Coffee Pot, Guildhall Shopping Centre
With L, my uncle, and my mum, we had coffee in this long-running cafe near the entrance to the Guildhall Shopping Centre.
I can remember this place back in 1984 when I first arrived in Exeter and was a student at the college in Hele Road (for just three months, of course). Nowadays, its customers are mainly middle aged going on old. It should suit the three of us very well then.
There is a very attractive young foreign lady behind the counter and she is later joined by her friend who arrives by bicycle, parking just outside, next to the old granite pillar at W H Smiths. Nearby, two people are in conversation about foreign affairs and economics, an unusual subject for most people these days.
A man arrives, sits down, lights his cigarette and starts to read some business documents. He looks a friendly chap, deep in his own thoughts. I recognise him instantly as the owner/proprietor of Queen Street News, which he must've run for the past twenty years, at least. Whenever I have been in that shop, he has always been there, though his assistants come and go.

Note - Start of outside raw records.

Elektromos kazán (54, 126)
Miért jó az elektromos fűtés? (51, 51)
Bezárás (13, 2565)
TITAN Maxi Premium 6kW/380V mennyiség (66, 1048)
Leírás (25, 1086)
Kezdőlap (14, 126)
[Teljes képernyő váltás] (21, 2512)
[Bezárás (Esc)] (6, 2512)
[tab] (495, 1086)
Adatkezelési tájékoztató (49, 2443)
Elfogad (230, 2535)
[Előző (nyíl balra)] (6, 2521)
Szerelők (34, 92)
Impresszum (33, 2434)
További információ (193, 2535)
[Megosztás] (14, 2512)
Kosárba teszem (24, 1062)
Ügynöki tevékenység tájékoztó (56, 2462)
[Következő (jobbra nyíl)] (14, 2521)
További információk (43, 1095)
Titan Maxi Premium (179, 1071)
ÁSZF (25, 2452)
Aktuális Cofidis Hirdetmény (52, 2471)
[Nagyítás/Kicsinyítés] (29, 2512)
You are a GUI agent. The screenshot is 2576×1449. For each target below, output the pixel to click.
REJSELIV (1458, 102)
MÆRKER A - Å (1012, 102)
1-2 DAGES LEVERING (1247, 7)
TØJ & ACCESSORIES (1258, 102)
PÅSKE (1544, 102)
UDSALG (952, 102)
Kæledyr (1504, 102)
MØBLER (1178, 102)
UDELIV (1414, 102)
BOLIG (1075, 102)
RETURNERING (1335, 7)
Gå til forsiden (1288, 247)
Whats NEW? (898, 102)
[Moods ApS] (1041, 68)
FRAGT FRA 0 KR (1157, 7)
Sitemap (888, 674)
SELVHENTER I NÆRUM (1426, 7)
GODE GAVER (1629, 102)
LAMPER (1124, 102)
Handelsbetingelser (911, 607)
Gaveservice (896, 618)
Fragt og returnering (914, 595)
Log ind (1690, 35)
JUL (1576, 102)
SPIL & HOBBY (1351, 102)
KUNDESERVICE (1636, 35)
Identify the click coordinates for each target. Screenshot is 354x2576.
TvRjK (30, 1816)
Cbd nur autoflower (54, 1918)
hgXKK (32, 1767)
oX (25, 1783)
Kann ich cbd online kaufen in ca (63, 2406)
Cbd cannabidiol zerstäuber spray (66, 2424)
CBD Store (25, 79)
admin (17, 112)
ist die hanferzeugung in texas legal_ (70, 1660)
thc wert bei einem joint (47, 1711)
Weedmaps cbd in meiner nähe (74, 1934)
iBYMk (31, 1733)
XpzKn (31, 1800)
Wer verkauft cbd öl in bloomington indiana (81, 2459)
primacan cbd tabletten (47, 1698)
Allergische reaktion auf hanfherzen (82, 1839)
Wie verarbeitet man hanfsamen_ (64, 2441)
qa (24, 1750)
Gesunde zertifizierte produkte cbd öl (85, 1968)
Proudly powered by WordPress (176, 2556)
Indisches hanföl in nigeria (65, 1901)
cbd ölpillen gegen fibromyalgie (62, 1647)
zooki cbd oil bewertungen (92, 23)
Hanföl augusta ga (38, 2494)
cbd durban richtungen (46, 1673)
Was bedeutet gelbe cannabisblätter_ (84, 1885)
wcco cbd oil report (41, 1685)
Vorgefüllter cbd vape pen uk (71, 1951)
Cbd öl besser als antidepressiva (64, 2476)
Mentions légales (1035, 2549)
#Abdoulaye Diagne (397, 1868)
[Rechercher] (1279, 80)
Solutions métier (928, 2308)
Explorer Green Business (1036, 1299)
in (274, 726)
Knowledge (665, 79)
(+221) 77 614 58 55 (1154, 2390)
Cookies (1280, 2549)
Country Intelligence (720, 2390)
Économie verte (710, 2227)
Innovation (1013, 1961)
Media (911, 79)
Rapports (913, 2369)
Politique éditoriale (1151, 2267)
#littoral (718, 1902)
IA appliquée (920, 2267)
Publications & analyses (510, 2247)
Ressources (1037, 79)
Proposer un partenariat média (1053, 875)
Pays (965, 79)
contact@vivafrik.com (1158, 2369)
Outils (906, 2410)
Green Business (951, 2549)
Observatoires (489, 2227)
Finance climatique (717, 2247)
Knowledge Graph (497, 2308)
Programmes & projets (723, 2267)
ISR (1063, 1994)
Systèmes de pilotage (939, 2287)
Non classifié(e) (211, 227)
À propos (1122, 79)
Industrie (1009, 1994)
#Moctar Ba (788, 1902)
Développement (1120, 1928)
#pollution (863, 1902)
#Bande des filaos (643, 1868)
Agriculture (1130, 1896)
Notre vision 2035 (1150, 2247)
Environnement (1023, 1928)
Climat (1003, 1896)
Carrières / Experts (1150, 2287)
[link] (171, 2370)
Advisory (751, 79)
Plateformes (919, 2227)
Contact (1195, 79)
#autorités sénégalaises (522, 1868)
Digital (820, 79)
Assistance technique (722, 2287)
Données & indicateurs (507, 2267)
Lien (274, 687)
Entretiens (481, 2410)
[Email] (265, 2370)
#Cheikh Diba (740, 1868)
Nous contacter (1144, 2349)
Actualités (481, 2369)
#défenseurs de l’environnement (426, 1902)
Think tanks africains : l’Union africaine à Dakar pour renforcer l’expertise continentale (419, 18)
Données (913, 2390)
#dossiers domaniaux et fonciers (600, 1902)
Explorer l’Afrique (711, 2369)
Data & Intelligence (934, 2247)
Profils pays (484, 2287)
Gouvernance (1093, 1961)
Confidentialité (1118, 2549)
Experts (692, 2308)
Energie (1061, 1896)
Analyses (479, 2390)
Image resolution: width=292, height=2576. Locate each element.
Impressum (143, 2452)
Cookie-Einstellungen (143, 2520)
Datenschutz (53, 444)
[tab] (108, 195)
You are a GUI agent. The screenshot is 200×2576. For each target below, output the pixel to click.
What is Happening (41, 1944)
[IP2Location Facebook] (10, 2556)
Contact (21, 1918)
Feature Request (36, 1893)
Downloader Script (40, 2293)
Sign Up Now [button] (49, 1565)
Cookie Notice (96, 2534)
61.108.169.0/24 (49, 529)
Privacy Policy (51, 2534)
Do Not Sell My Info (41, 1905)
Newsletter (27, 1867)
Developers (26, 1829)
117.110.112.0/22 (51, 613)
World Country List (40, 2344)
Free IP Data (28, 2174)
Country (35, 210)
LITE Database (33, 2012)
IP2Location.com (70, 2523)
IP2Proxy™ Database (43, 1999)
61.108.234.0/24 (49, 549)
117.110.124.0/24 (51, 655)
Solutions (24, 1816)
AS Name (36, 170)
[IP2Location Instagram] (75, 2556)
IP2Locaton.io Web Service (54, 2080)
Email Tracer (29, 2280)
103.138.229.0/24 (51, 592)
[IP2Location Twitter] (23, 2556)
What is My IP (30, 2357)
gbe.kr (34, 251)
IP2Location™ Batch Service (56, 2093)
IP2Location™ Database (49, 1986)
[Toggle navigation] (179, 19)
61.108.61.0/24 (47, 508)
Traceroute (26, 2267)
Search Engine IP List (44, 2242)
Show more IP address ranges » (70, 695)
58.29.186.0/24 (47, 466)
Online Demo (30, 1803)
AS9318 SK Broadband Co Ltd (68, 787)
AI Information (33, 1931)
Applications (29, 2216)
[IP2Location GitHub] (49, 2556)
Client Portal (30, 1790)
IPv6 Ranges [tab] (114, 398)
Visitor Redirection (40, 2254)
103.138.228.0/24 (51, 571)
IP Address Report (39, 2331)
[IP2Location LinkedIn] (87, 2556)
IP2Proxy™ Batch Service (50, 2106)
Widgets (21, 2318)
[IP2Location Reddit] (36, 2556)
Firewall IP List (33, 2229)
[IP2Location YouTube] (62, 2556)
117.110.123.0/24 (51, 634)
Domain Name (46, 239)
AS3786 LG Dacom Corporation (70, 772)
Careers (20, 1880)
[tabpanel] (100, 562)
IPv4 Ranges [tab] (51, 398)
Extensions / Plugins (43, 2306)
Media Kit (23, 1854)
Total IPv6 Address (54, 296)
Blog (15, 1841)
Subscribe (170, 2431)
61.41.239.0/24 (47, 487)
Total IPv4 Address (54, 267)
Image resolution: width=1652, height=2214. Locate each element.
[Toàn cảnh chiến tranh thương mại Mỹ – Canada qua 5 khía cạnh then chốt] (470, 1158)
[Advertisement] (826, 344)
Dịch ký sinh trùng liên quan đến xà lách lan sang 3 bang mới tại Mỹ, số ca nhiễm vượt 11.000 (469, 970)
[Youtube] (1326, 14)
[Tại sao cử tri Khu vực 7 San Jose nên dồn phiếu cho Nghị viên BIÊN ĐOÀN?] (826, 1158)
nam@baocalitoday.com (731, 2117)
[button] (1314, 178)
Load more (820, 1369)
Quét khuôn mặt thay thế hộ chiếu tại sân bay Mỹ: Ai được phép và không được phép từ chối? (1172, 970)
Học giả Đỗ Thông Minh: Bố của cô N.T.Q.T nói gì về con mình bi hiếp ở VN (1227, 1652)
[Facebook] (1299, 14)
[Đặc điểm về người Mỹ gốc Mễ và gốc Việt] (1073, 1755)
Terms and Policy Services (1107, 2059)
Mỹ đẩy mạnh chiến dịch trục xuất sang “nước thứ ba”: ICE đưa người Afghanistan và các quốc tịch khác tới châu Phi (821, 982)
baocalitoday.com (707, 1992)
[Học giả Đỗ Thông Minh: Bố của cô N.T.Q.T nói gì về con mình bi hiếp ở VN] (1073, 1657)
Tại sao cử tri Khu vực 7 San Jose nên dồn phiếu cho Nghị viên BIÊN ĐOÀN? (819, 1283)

Of course, Queen Street has seen a number of changes since the mid-1980s. The old C&A department store shut down about four years ago, replaced by a Tesco Metro store, direct competition for the Queen Street News man. He also has to compete with the forlorn Costcutter in the Central Station arcade; that's two newsagents selling stuff cheaper than him. However, he seems to manage okay. Actually, he's also got the Sainsbury's metro store in the Guildhall to compete with, too.
'The pound now buys two American dollars.' The older man is talking to someone else sitting back to the window. This is where I enter the conversation!
'Well, they say the American economy is on the brink of collapse, the dollar sliding towards catastrophe.' We have a delightful conversation about this and also the history of Exeter, which L joins.
The older man says he is 83 yet seems quite disappointed when I say that I would've said 70. Really, he could pass for 65. He says he still enjoys his annual visits to Slovenia and its capital city, Llubjana - not Llubjanka, as the other man says (the ex-KGB hellhole in the middle of Moscow, as I point out). There really are a number of international connections in the city of Exeter; quite refreshing, really.
They take their leave, the younger man - about 50 - introducing himself as 'John'. I know I have seen him many times in the past, as well, though I can't quite place where. He is like a smaller, older, grey-haired version of Frank Worthington, the maverick 1970s footballer. He has long silver hair and sideburns and a moustache. I must try and remember where I have seen him before.